RECORDS PROVIDED:

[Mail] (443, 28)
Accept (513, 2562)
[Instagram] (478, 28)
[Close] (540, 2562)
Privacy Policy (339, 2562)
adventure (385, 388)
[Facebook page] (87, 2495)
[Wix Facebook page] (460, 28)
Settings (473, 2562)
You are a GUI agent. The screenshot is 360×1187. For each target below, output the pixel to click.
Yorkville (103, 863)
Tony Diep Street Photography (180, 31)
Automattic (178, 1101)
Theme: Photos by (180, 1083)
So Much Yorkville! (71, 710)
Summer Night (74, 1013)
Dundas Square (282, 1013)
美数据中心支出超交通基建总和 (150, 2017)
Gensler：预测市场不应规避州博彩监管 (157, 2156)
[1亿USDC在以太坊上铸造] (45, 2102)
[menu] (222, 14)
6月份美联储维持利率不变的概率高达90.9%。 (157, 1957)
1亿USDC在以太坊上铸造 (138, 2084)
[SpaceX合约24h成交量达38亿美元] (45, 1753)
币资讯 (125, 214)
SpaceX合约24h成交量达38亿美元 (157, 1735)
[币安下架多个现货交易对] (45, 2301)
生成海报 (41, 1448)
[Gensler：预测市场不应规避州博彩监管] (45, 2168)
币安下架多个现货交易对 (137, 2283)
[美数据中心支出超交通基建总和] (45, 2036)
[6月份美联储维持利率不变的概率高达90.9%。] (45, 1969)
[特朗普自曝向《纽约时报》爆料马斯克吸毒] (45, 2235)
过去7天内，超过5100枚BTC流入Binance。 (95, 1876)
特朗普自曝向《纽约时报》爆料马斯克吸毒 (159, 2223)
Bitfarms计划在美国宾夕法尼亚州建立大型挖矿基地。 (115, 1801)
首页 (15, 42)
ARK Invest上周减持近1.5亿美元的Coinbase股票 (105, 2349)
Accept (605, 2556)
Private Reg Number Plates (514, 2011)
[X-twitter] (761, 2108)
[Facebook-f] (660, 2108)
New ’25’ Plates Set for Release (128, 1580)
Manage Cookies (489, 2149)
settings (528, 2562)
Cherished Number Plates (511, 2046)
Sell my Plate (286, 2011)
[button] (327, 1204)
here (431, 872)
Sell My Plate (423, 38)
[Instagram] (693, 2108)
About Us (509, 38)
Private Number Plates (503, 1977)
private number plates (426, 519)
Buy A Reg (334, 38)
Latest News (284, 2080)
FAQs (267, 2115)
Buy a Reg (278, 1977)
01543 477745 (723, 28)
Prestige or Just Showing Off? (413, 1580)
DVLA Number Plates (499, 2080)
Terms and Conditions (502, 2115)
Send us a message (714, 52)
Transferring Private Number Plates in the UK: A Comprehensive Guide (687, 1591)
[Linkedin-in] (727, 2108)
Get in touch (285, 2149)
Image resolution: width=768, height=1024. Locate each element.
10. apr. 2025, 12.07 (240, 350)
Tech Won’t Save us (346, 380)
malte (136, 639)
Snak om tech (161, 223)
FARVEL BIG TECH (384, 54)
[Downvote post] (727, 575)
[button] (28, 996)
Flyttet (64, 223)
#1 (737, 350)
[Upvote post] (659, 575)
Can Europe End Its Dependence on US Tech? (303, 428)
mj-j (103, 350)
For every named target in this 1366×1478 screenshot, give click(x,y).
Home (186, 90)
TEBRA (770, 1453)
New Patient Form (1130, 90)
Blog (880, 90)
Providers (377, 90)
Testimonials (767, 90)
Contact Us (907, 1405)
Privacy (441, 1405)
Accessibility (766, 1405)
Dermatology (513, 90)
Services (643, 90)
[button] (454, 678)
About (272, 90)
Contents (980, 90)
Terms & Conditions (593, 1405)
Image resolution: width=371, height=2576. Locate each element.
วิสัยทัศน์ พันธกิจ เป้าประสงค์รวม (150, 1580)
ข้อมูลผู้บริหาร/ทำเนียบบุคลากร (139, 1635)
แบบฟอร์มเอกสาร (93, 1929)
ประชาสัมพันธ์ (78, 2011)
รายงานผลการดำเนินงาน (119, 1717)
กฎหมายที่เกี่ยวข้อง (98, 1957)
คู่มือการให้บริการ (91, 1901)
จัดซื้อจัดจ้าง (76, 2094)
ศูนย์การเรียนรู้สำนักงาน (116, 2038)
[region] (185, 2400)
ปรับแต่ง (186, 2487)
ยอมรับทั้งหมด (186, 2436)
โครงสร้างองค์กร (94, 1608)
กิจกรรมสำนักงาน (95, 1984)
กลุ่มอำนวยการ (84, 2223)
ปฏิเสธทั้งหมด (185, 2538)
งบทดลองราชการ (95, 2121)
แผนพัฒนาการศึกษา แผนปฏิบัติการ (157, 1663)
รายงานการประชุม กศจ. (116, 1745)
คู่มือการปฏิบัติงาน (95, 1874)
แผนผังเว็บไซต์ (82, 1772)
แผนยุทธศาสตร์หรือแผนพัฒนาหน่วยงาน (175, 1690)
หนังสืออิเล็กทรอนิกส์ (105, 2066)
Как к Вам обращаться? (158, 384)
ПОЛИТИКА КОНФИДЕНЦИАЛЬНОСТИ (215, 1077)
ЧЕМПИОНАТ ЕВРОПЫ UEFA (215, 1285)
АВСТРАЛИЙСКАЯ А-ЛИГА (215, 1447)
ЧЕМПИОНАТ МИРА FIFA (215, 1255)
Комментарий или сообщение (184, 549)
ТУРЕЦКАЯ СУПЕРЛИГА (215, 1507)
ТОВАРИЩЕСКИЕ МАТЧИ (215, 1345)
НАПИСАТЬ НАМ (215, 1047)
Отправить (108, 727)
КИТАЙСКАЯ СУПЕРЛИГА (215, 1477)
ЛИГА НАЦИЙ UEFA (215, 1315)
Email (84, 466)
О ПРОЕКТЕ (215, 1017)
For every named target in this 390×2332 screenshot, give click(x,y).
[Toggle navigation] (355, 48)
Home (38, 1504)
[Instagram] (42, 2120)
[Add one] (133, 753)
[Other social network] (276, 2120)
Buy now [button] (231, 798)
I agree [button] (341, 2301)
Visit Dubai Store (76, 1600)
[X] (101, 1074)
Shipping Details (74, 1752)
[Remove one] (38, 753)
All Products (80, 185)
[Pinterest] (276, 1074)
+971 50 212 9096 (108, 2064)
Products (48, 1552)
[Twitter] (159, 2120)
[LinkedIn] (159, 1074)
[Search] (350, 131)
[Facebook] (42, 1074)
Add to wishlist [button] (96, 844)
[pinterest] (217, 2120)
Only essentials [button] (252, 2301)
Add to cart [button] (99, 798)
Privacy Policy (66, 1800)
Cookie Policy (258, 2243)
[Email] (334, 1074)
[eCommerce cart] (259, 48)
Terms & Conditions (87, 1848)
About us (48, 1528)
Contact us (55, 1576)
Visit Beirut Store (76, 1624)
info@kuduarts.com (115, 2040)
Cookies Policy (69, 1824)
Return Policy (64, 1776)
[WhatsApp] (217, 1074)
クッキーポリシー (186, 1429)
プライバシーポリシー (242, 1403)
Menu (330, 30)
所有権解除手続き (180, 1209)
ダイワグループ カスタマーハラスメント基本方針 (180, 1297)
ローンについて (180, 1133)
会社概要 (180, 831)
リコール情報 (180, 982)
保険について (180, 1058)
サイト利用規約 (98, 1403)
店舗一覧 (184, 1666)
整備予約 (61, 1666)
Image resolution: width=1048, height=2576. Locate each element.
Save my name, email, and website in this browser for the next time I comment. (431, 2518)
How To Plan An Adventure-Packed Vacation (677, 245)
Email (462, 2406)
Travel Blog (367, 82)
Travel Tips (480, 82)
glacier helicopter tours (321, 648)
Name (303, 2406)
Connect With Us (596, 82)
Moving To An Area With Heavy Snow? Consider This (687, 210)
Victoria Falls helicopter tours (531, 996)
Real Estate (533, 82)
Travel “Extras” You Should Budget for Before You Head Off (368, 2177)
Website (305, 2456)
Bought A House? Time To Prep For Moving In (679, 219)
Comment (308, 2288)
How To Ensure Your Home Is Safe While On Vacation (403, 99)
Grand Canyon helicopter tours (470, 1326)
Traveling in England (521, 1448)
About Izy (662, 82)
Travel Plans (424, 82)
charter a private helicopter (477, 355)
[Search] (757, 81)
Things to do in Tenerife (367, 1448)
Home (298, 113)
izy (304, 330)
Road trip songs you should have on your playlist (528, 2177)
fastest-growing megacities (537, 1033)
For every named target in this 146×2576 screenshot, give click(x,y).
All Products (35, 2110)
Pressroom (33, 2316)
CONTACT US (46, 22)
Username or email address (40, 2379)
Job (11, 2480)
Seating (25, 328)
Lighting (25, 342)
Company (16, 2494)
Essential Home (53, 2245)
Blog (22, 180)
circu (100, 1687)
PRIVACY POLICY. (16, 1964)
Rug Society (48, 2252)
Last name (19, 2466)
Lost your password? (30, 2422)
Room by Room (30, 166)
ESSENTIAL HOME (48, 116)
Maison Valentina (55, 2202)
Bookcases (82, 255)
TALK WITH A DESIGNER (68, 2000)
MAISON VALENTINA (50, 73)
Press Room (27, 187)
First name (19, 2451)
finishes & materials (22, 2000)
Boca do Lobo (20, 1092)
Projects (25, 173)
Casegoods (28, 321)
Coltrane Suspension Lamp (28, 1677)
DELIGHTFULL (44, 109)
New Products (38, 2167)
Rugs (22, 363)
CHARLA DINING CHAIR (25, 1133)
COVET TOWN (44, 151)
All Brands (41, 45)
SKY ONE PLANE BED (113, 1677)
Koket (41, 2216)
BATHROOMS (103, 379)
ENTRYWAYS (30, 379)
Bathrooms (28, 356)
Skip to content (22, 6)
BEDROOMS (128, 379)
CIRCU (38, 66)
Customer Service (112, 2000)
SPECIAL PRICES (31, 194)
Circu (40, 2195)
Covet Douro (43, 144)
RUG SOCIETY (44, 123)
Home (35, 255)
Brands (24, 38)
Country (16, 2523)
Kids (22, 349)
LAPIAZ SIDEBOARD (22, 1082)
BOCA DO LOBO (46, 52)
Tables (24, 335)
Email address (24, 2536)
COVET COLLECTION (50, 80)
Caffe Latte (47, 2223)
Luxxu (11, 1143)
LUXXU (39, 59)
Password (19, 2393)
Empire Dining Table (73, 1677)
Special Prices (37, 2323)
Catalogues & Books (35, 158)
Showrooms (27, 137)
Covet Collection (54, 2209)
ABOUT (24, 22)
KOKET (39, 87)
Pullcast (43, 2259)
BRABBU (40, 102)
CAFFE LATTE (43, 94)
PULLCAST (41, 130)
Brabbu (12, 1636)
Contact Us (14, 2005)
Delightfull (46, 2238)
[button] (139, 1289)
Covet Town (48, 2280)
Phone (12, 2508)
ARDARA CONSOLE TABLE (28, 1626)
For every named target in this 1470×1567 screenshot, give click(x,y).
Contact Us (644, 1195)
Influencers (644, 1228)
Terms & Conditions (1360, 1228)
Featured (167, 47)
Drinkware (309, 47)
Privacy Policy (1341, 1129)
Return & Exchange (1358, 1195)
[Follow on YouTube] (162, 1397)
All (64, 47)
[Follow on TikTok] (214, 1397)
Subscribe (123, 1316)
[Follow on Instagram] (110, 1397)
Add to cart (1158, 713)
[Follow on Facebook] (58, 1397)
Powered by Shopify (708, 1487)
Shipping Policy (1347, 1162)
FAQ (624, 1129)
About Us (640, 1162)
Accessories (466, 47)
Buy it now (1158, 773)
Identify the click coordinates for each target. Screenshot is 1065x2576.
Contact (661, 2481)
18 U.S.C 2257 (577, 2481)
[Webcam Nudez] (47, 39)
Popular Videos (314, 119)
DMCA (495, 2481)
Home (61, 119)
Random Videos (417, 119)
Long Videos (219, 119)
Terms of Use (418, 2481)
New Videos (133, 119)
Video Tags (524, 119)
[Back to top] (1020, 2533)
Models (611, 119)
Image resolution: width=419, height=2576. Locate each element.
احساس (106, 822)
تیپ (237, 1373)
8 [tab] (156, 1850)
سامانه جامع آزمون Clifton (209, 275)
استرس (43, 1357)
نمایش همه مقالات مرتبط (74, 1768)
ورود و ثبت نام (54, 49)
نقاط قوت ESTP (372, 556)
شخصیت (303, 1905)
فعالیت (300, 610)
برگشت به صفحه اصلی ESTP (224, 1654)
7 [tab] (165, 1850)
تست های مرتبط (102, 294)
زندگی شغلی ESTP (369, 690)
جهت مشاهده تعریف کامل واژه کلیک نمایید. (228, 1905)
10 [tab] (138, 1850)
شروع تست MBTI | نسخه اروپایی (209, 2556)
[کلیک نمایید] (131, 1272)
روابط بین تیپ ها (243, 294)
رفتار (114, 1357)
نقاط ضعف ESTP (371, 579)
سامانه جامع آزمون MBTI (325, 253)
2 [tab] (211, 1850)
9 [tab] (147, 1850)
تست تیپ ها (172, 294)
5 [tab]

WORK TO BE COMPLETED:
Take the lines from the first line of the listing up to and including the line with "settings (528, 2562)" and give them again exactly.

EXERCISE RESULT:
[Mail] (443, 28)
Accept (513, 2562)
[Instagram] (478, 28)
[Close] (540, 2562)
Privacy Policy (339, 2562)
adventure (385, 388)
[Facebook page] (87, 2495)
[Wix Facebook page] (460, 28)
Settings (473, 2562)
You are a GUI agent. The screenshot is 360×1187. For each target below, output the pixel to click.
Yorkville (103, 863)
Tony Diep Street Photography (180, 31)
Automattic (178, 1101)
Theme: Photos by (180, 1083)
So Much Yorkville! (71, 710)
Summer Night (74, 1013)
Dundas Square (282, 1013)
美数据中心支出超交通基建总和 (150, 2017)
Gensler：预测市场不应规避州博彩监管 (157, 2156)
[1亿USDC在以太坊上铸造] (45, 2102)
[menu] (222, 14)
6月份美联储维持利率不变的概率高达90.9%。 (157, 1957)
1亿USDC在以太坊上铸造 (138, 2084)
[SpaceX合约24h成交量达38亿美元] (45, 1753)
币资讯 (125, 214)
SpaceX合约24h成交量达38亿美元 (157, 1735)
[币安下架多个现货交易对] (45, 2301)
生成海报 (41, 1448)
[Gensler：预测市场不应规避州博彩监管] (45, 2168)
币安下架多个现货交易对 (137, 2283)
[美数据中心支出超交通基建总和] (45, 2036)
[6月份美联储维持利率不变的概率高达90.9%。] (45, 1969)
[特朗普自曝向《纽约时报》爆料马斯克吸毒] (45, 2235)
过去7天内，超过5100枚BTC流入Binance。 (95, 1876)
特朗普自曝向《纽约时报》爆料马斯克吸毒 (159, 2223)
Bitfarms计划在美国宾夕法尼亚州建立大型挖矿基地。 (115, 1801)
首页 (15, 42)
ARK Invest上周减持近1.5亿美元的Coinbase股票 (105, 2349)
Accept (605, 2556)
Private Reg Number Plates (514, 2011)
[X-twitter] (761, 2108)
[Facebook-f] (660, 2108)
New ’25’ Plates Set for Release (128, 1580)
Manage Cookies (489, 2149)
settings (528, 2562)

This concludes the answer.